**Exercise instructions:**
1/ Rewrite the simulated annealing text between "The algorithm usually" and "to the cooling schedule.", inclusive, switching "threshold" to "limit".
2/ Extend the simulated annealing text, picking up right after its last sentence.

**Text excerpt:**
---+---

The process of reducing the temperature over time is called the cooling schedule. A common cooling schedule is to multiply the temperature by a factor, such as $T = T * α$ , where $0 < α < 1$ , where $α$ is a constant typically between 0.8 and 0.99.
The choice of α\alphaα affects the convergence speed and exploration. A high $α$ (close to 1) leads to slower cooling, allowing more exploration, while a low $α$ (e.g., 0.8) cools the temperature rapidly, reducing the acceptance of worse solutions quickly.

4. Stopping Criteria:

The algorithm usually stops when the temperature reaches a minimal threshold, or after a certain number of iterations, indicating that the search is now focused and the solution is likely near optimal.

How It Works:

Start with an Initial Solution: Begin with an initial state and a high temperature.
Generate Neighbor: Generate a neighboring state.
Evaluate:
- If the neighbor is better, move to the neighbor.
- If the neighbor is worse, move to the neighbor with a probability based on the difference in evaluation and the current temperature.
Update Temperature: Reduce the temperature according to the cooling schedule.
Repeat: Continue until a stopping criterion is met, such as a minimal temperature or a certain number of iterations.

Temperature’s Role in Iterations

Early Iterations:
- High $T$ : The algorithm accepts worse solutions frequently, avoiding getting trapped in local minima early in the search. It performs a more global exploration of the solution space.
Middle Iterations:
- Moderate $T$ : The acceptance probability decreases, and the algorithm becomes more selective. It still explores but with a tendency to settle into more favorable regions.
Late Iterations:
- Low $T$ : The algorithm behaves more like a greedy hill-climbing search, primarily accepting improvements or only very slight deteriorations. The search focuses on fine-tuning the current best solution.

`Example layout of how the temperature drops over time for 10 iterations`

Explanation:

labels: The iterations (1 to 10).
series: Contains a list of datasets:
- title: Label for the data series (in this case, “Temperature”).
- data: The corresponding temperature values at each iteration, calculated using the formula $T = T_{0} \times α^{n}$ with $T_{0} = 100$ and $α = 0.95$ .

---+---

Data for locating visible targets:
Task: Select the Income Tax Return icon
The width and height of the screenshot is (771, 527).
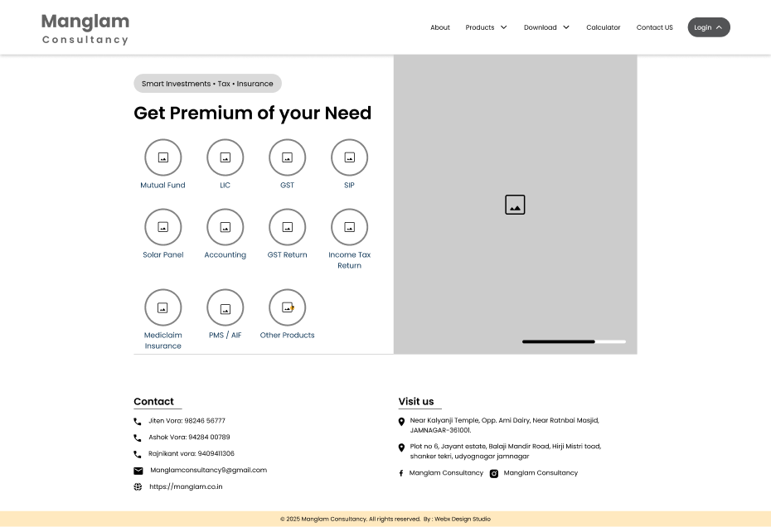Action: [349, 227]
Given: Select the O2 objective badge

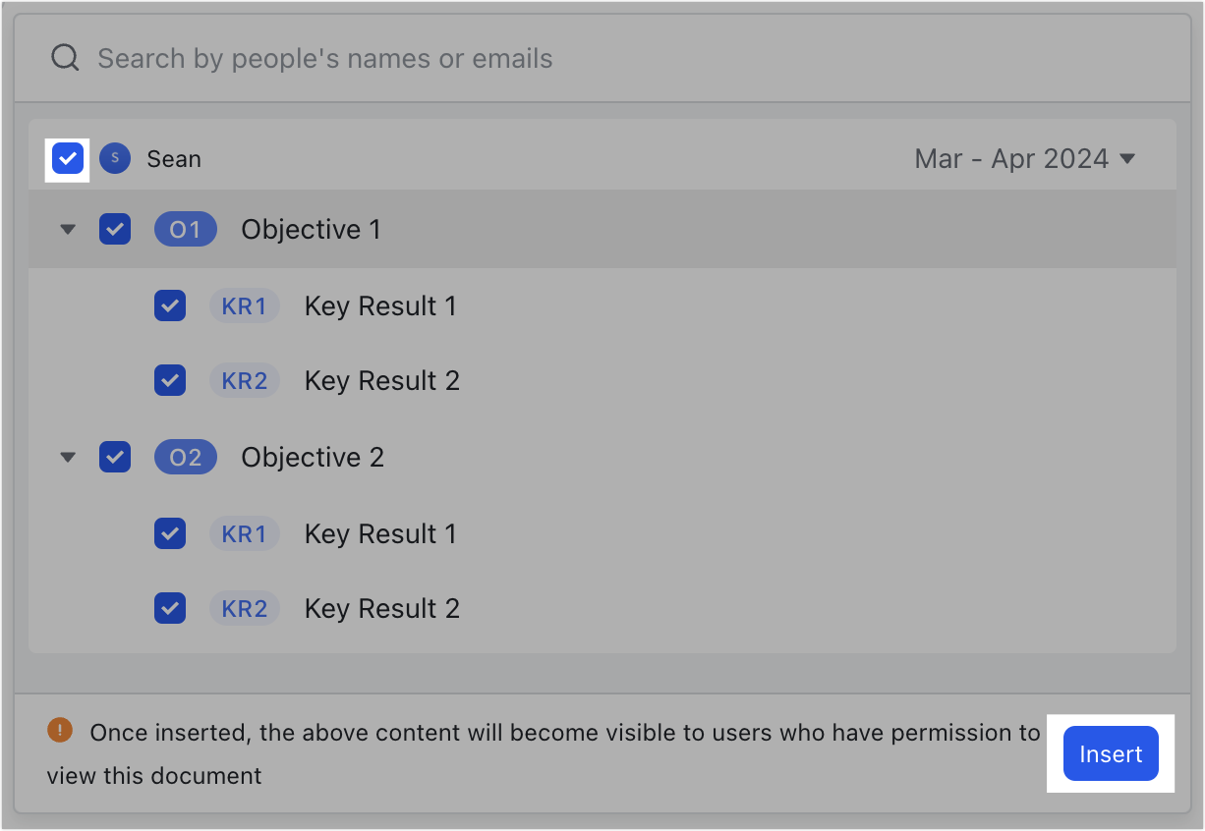Looking at the screenshot, I should coord(185,457).
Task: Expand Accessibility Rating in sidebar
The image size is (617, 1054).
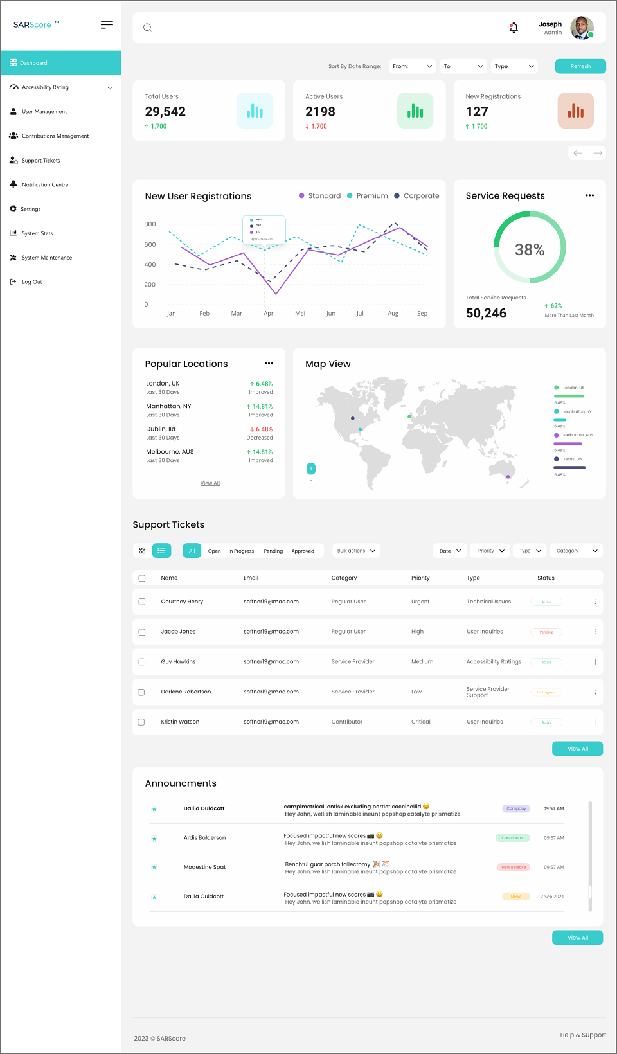Action: pyautogui.click(x=61, y=87)
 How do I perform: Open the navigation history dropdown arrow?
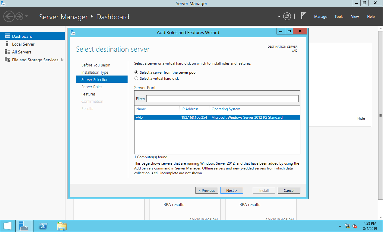click(27, 16)
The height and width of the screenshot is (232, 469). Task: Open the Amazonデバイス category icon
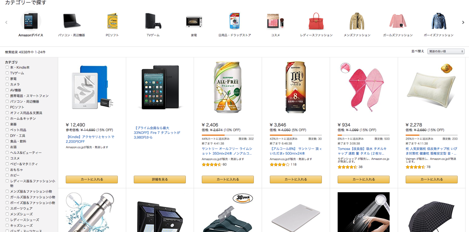pyautogui.click(x=31, y=21)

---+---

**Responses to the exercise:**
1/
The algorithm usually stops when the temperature reaches a minimal limit, or after a certain number of iterations, indicating that the search is now focused and the solution is likely near optimal.

How It Works:

Start with an Initial Solution: Begin with an initial state and a high temperature.
Generate Neighbor: Generate a neighboring state.
Evaluate:
- If the neighbor is better, move to the neighbor.
- If the neighbor is worse, move to the neighbor with a probability based on the difference in evaluation and the current temperature.
Update Temperature: Reduce the temperature according to the cooling schedule.

2/
Example

Using our example graph again:

flowchart TD;
	6 <-- 8 --> 5;
	5 <-- 3 --> 7;
	5 <-- 10 --> 2;
	2 <-- 7 --> 8;
	2 <-- 2 --> 1;
	2 <-- 9 --> 3;
	1 <-- 6 --> 4;
	3 <-- 5 --> 4;
	3 <-- 1 --> 10;
	3 <-- 4 --> 9;

Now let’s say that we want to move from node 6 to node 10

Initial state/node = 6, Temperature: 100 
Generate neighbors: [5, cost=8] 
Select 5 as it is the only neighbor, temperature = 100 * 0.8 = 80 
 
Total current cost = 0 + 8 = 8
 
Generate neighbors of 5, : [2,7], costs: 10, 3 each. 
Ignore 7 as it is a leaf node and not our goal node. 
Select 2, cost = 10, temperature = 80 * 0.8 = 64 
 
Total current cost =  8 + 10 = 18
 
Generate neighbors of 2: [1, 3, 8], costs: 2, 9, 7
 
Move to node 3: Incremental cost = 18 + 9 = 27
Move to node 1: Incremental cost = 18 + 2 = 20
 
Calculate acceptance proabability of a higher cost move (moving to node 3)

$Δ E = 27 - 20 = 7$

$P (a cce pt) = e^{- 7/64} \approx 0.89$

Since the probability of acceptance is very close to 1, accept the move to node 3.
 
 
Select node 3, cost = 9, temperature = 64 * 0.8 = 51.2
Total incremental cost= 18 + 9 = 27
 
Generate neighbours of 3: [4, 10, 9], each costs= 5, 1, 4
 
Select 10 as it is the goal node and has the lowest cost of 1.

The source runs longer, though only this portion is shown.